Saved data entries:
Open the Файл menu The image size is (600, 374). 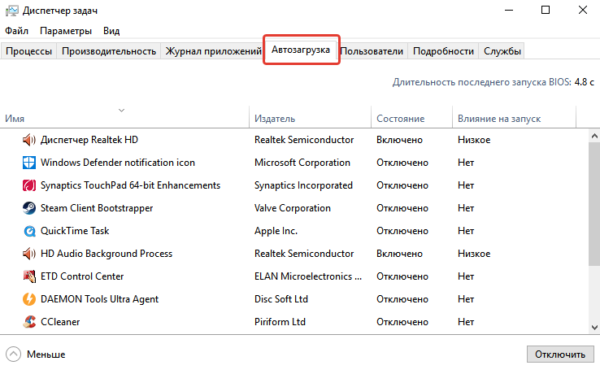(x=16, y=31)
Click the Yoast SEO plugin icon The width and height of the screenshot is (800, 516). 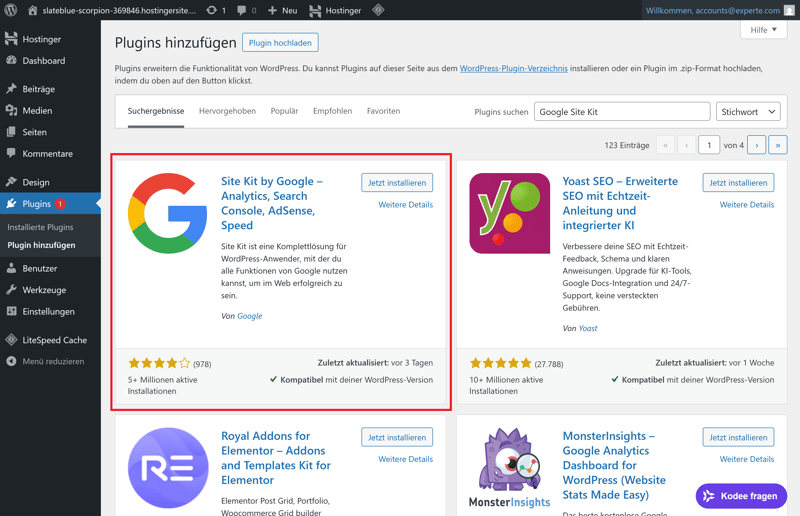tap(509, 213)
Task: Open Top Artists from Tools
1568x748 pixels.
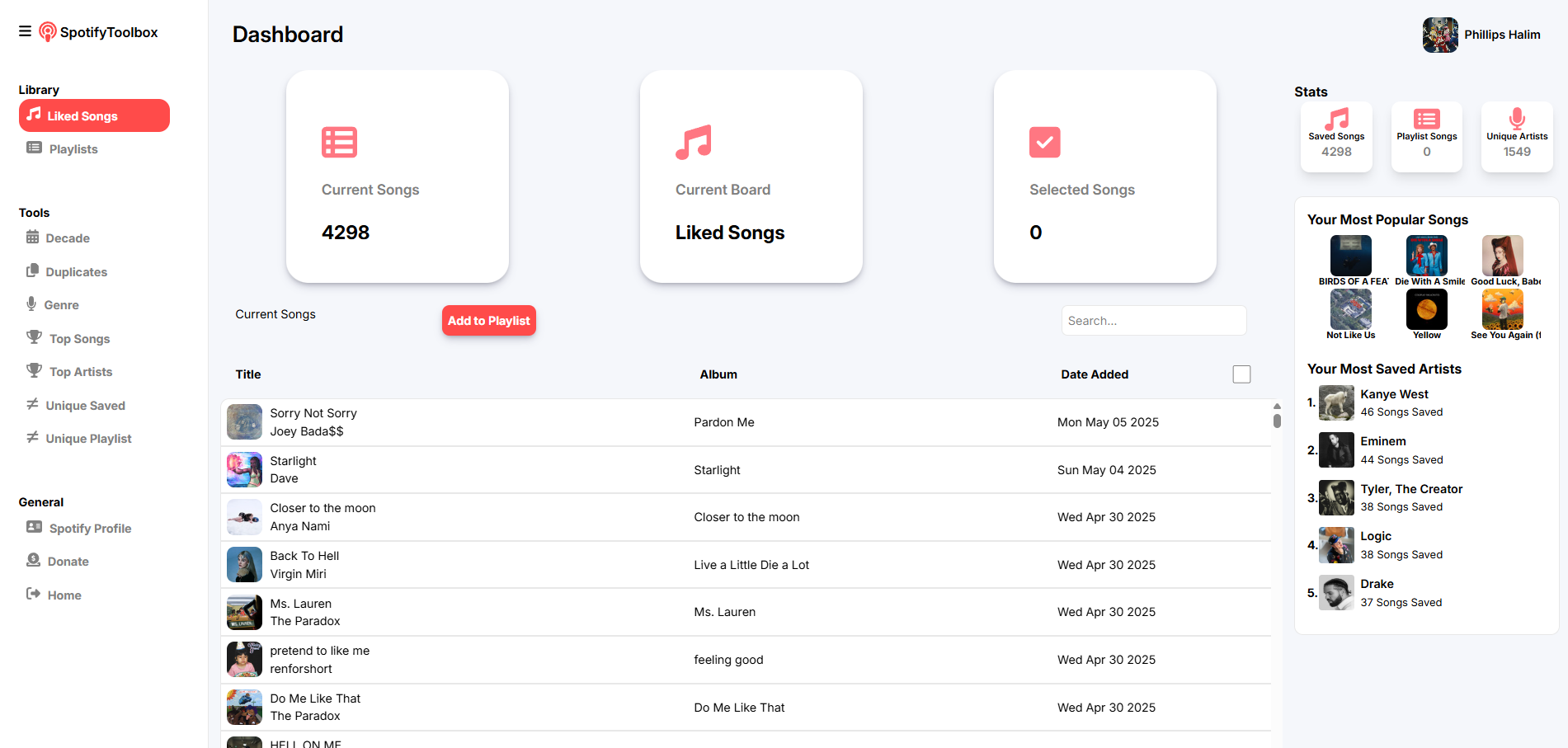Action: tap(80, 372)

__Your instructions__.
Could you write out again, exactly, the lines from the line containing "Task: Open Top Artists from Tools" through the last line of the records above? Leave out the pictures.

__Completed task__.
Task: Open Top Artists from Tools
1568x748 pixels.
Action: tap(80, 372)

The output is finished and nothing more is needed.